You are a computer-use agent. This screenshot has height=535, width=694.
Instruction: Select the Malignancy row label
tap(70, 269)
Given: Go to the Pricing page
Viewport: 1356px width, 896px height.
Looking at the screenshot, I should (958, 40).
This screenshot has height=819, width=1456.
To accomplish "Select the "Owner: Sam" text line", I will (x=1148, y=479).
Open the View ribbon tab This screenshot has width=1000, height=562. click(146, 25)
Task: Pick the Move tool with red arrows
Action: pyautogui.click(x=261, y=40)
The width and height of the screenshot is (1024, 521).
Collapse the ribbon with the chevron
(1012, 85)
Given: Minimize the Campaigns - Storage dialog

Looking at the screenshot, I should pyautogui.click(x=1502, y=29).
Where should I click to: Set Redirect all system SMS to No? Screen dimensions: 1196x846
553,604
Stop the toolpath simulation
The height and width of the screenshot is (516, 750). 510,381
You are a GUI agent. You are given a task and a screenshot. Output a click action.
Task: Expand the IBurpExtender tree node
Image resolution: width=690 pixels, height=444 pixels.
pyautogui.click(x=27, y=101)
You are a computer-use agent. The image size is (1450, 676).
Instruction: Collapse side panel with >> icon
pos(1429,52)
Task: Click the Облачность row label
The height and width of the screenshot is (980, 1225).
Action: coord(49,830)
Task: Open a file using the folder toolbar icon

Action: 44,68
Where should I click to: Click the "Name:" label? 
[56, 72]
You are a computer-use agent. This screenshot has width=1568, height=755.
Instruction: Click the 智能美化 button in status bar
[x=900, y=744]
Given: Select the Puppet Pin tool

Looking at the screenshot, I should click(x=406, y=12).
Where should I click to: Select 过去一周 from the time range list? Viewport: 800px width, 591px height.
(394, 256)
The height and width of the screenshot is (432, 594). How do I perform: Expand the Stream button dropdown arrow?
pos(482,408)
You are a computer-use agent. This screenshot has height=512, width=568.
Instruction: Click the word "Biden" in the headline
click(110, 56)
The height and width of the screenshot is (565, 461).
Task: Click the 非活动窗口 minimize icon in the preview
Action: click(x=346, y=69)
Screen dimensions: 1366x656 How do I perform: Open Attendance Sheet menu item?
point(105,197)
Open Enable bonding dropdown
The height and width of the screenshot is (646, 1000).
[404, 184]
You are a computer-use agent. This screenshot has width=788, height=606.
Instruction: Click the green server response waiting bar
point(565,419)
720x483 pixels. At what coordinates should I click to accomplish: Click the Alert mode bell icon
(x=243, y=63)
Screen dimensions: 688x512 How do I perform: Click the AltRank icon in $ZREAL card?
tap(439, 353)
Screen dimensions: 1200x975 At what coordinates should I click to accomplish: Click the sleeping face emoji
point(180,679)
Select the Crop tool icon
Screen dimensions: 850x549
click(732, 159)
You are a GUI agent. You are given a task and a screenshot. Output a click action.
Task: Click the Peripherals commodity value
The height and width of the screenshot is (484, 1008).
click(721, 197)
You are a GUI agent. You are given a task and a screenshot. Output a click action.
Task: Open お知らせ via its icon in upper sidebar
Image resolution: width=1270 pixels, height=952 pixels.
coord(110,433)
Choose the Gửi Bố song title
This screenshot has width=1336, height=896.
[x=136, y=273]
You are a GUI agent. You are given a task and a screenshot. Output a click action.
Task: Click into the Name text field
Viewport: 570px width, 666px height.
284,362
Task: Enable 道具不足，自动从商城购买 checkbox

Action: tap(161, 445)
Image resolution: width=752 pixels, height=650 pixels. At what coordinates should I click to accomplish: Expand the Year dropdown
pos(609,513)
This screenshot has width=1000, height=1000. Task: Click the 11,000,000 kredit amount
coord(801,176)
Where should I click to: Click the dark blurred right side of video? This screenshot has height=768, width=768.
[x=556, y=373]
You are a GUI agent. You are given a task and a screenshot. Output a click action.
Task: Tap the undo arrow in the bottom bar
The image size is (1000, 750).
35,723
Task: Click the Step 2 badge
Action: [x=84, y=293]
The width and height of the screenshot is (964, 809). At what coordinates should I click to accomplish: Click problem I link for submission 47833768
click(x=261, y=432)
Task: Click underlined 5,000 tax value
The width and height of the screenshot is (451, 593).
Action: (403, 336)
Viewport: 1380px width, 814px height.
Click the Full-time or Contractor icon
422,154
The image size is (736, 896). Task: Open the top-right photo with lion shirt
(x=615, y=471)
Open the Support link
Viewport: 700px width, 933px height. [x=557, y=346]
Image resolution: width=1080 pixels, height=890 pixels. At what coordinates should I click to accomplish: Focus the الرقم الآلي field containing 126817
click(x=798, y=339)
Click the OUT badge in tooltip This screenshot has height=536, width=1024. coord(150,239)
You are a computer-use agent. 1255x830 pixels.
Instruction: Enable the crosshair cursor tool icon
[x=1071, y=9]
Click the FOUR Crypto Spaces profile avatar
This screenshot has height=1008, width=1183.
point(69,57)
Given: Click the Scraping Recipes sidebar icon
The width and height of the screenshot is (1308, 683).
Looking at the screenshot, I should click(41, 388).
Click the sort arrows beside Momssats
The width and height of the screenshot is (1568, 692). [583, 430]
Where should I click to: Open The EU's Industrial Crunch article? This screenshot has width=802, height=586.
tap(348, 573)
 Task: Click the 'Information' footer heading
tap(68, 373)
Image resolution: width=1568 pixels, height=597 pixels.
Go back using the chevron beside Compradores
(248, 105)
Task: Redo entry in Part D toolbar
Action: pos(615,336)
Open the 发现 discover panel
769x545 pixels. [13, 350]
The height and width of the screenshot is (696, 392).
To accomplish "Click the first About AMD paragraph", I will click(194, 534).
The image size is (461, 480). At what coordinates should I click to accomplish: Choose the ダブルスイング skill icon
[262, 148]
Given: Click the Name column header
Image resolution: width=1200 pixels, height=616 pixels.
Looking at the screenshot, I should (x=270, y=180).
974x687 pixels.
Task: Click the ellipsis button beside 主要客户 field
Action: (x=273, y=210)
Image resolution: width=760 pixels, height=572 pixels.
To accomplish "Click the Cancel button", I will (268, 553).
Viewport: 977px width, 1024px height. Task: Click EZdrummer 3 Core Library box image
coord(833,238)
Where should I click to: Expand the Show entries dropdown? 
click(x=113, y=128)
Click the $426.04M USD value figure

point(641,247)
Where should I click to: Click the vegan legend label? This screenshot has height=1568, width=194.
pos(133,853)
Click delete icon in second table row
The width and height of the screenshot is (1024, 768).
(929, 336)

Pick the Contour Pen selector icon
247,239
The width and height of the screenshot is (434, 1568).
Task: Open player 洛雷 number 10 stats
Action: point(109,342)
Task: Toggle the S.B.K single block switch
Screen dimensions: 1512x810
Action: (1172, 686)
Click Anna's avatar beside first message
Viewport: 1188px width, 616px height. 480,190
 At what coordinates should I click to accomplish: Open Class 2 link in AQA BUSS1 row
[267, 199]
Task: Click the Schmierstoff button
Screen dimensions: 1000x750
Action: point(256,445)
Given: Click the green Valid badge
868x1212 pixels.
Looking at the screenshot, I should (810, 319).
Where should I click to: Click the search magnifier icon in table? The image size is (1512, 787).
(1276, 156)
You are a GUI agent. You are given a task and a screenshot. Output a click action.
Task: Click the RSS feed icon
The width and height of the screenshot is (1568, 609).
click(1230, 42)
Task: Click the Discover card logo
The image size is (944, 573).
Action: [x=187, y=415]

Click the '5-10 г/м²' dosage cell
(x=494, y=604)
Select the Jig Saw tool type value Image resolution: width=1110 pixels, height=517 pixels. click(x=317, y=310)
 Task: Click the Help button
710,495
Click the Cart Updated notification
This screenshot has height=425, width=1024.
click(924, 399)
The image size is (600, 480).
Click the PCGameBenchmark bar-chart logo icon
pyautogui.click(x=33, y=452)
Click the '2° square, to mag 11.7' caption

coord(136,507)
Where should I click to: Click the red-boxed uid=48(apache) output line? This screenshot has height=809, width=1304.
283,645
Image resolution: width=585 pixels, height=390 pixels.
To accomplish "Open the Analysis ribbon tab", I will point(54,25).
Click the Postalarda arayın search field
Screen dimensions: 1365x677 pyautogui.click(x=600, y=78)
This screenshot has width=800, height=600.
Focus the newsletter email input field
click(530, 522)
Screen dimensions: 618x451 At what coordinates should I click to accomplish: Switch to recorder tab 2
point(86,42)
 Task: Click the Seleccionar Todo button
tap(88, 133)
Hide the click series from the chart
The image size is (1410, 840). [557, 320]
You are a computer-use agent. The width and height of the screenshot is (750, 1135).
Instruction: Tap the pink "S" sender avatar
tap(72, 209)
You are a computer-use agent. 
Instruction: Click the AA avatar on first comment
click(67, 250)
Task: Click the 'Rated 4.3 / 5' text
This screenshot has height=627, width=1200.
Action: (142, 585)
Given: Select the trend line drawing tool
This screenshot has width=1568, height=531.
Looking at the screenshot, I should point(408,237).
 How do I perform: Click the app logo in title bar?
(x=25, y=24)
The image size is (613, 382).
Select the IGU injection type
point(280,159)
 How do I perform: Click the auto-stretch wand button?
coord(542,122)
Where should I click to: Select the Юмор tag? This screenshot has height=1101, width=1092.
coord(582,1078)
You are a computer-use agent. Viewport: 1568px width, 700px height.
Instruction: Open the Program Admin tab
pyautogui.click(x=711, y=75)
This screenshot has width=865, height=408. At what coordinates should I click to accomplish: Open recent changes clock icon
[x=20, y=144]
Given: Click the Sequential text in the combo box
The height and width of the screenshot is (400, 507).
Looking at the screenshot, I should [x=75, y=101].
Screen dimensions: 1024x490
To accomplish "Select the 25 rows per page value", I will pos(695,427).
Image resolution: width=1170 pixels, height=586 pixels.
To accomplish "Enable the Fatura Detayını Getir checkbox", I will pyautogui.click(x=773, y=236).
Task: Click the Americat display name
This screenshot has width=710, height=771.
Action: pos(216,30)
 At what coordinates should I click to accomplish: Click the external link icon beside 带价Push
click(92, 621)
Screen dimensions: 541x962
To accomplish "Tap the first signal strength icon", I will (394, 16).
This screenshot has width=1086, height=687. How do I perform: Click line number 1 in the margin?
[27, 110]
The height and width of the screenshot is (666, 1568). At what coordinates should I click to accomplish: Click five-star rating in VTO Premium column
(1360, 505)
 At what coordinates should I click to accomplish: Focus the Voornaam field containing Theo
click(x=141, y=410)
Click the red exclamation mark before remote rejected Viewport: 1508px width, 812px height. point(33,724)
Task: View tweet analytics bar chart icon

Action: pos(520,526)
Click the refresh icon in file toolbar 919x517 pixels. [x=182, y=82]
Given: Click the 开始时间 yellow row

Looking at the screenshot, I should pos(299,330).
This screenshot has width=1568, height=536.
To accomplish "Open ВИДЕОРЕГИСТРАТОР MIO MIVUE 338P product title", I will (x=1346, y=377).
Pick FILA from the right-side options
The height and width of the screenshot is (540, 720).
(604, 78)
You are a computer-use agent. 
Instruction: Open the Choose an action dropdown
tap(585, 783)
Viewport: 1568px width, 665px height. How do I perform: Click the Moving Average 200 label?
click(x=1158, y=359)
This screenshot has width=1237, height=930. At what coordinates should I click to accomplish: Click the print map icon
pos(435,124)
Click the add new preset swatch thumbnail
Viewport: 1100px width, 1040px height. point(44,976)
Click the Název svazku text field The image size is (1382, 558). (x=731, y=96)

- - -

An answer consisting of the number alone is required: how many lines in the entries hold the string "sidebar"?

2